The plaintiff, who had left the company in the meantime, filed a claim for overtime compensation for a total of 92 hours over a period of one year at EUR 10.23 gross per hour. He argued that the regulation on the compensation for overtime was invalid, as it was surprising on the one hand and misleading on the other hand, since the contract regulated that 40 working hours were the regular working time. The plaintiff based the accusation of a ‘misleading clause’ on the fact that the defendant had allegedly planned to make him believe that the regular weekly working time was only 40 hours, although in fact he regularly had to work more than 40 hours.

The Stralsund Labour Court upheld the claim merely to the extent of EUR 20.46 gross. Only in one calendar month, the limit of ten hours had been exceeded by two hours for which overtime compensation was due. For the remaining claim, the Labour Court dismissed the lawsuit, arguing that the compensation clause in the plaintiff's employment contract was valid. In his appeal, the plaintiff further sought remuneration for the full 92 hours of overtime.

Decision of the Regional Labour Court

The Mecklenburg-Western Pomerania Regional Labor Court upheld the judgment of the Labour Court.

The clause on compensation for overtime was effective. Firstly, the clause was in no regard ‘surprising’ within the meaning of section 305c para 1 BGB (German Civil Code). A provision according to which overtime in excess of the operational working time of up to ten hours per month is to be compensated with the agreed monthly remuneration is not in itself unusual in an employment contract, but rather common practice. Further, the contract contained the clause under the heading ‘Remuneration’ and therefore in an usual place in the employment contract where it should have been expected.
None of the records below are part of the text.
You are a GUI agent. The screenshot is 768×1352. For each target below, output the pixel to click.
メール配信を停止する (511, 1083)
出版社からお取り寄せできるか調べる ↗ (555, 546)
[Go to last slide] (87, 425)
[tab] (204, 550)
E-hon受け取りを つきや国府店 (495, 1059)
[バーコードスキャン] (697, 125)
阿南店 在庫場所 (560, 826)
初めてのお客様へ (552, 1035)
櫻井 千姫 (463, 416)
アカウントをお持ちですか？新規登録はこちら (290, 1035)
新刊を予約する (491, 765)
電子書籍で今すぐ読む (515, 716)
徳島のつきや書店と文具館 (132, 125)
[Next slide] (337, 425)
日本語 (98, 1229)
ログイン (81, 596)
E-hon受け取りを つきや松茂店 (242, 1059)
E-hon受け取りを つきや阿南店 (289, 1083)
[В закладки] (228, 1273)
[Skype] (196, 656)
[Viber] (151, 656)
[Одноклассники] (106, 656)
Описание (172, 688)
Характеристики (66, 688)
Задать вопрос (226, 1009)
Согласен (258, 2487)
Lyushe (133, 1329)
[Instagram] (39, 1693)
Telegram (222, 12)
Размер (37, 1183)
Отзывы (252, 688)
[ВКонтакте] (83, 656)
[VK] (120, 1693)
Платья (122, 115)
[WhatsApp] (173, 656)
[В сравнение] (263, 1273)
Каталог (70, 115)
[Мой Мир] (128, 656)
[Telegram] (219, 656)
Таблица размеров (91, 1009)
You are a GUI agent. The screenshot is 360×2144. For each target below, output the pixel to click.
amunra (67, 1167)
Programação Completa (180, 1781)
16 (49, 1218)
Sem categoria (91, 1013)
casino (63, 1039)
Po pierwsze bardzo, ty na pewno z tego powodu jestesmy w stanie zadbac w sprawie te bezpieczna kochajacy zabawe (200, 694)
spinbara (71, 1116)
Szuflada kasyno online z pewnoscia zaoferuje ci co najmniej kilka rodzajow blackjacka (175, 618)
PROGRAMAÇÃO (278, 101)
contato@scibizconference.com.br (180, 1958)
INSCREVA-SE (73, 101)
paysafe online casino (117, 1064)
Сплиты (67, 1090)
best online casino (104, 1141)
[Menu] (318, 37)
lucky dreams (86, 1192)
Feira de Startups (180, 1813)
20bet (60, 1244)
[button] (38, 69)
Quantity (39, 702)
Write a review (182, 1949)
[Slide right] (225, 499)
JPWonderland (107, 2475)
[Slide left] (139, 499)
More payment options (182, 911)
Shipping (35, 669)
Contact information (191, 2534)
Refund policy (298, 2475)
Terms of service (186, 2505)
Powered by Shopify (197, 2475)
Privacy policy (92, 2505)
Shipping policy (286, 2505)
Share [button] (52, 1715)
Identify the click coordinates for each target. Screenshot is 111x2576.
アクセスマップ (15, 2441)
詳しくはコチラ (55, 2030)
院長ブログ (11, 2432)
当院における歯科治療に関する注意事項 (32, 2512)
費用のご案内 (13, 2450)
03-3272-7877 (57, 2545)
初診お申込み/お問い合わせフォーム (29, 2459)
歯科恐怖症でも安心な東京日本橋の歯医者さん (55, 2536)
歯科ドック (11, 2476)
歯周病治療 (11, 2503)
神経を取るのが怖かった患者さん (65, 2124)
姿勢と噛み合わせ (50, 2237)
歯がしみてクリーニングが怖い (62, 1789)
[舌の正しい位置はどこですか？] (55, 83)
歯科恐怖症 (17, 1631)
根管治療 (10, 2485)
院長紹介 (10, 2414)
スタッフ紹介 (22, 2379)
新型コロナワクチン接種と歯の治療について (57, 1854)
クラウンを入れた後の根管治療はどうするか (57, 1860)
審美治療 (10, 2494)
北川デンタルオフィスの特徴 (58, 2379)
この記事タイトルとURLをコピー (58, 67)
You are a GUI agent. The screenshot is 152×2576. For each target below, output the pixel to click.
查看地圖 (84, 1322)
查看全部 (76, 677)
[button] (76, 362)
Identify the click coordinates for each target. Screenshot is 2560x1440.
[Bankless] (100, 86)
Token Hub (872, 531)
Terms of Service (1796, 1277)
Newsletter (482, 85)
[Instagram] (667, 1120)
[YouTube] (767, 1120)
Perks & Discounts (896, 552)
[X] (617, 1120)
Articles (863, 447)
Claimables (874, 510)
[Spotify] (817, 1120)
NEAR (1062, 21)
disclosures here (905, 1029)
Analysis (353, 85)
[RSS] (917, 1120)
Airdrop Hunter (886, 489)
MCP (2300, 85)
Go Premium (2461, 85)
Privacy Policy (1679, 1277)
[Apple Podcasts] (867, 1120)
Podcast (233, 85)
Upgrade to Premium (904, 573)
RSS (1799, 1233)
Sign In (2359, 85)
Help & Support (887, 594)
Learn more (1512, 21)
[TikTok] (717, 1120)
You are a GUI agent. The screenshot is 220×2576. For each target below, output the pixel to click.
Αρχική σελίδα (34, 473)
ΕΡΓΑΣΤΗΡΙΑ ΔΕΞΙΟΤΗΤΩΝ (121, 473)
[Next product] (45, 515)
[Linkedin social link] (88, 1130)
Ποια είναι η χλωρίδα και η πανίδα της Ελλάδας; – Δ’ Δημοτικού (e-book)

Additionally, the court did not consider the clause invalid due to a lack of transparency pursuant to section 307 para 3 sentence 2 BGB, since it is clear from the employment contract itself which working hours are covered by the clause. The wording "compensated" clearly shows that no further payment will be made. It was also apparent to the plaintiff that he might have to work up to ten hours of overtime per month for the agreed monthly compensation without additional payment. Due to the clear limit, it must have been obvious for the plaintiff what he might have to do in terms of overtime work that will not be additionally compensated.

The court further argued that the alleged untruthfulness of the defendant is not plausible. The rules of the employment contract do not contain any statement on the frequency of overtime work. Due to the clear and transparent regulation, it is clear what is expected from the plaintiff in return for the agreed remuneration.

Finally, the court stated that the validity of a generalised compensation of overtime work is not dependant on a certain minimum annual remuneration. The clauses are not only permissible in contracts with well-earning employees. Such a clause may be freely agreed-on by the parties according to the general principle of freedom of contract.


As long as an agreement in an employment contract regarding a generalised compensation for overtime work is within the usual framework, it can in principle be included in any usual place in the employment contract (for example under the heading "remuneration"). However, the Regional Labour Court states clearly that it is particularly important that the provision is transparent. The employee must know what is in store for him, i.e. the maximum amount of unpaid overtime work expected from him.

The generalised compensation clauses are further generally admissible for any employees, irrespective of their agreed remuneration. However, an employer needs to make sure that the expected total working time does not violate the various statutory minimum wages (e.g. deriving from the Minimum Wage Act or from the principles of profiteering).

Therefore, caution is required when drafting employment contracts with such clauses. These clauses should be drafted professionally and regularly reviewed.